◆ What this task involves ◆
Give the count of lines below that include the word "width", and say nothing else.

Start of Record set

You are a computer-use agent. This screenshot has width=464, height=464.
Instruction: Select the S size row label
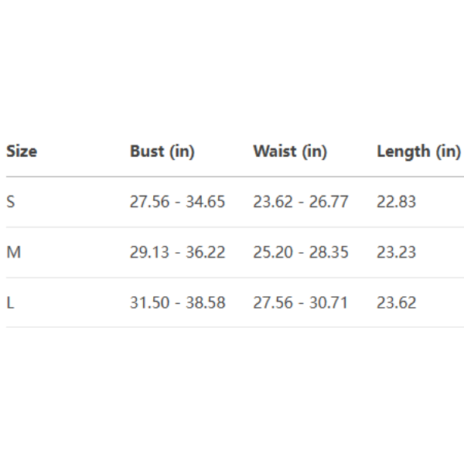[x=11, y=202]
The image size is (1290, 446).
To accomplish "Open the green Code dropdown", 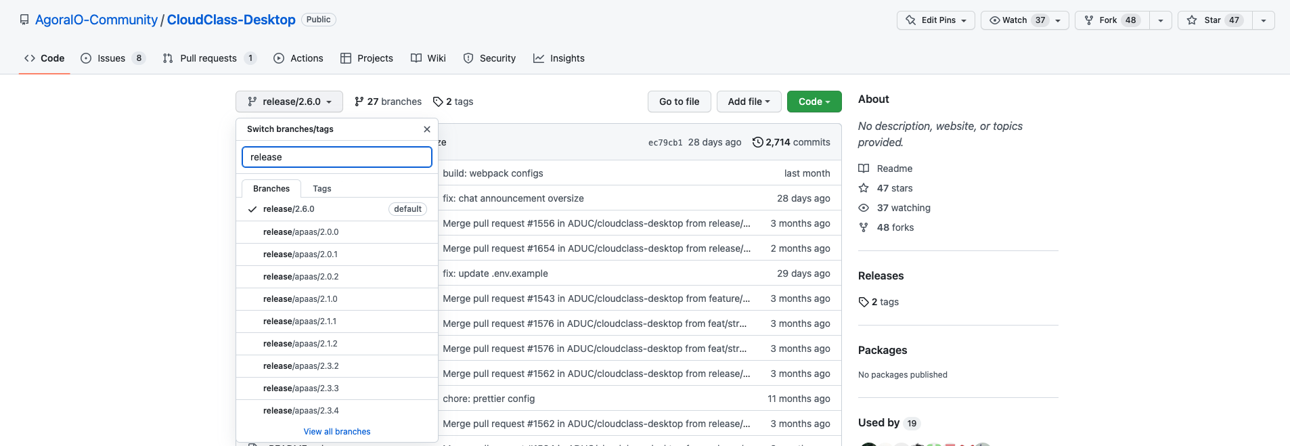I will click(x=814, y=102).
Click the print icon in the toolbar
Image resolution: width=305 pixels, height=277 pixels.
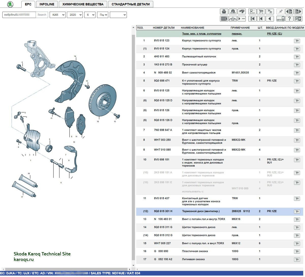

End of Record set

◆ Written response ◆
2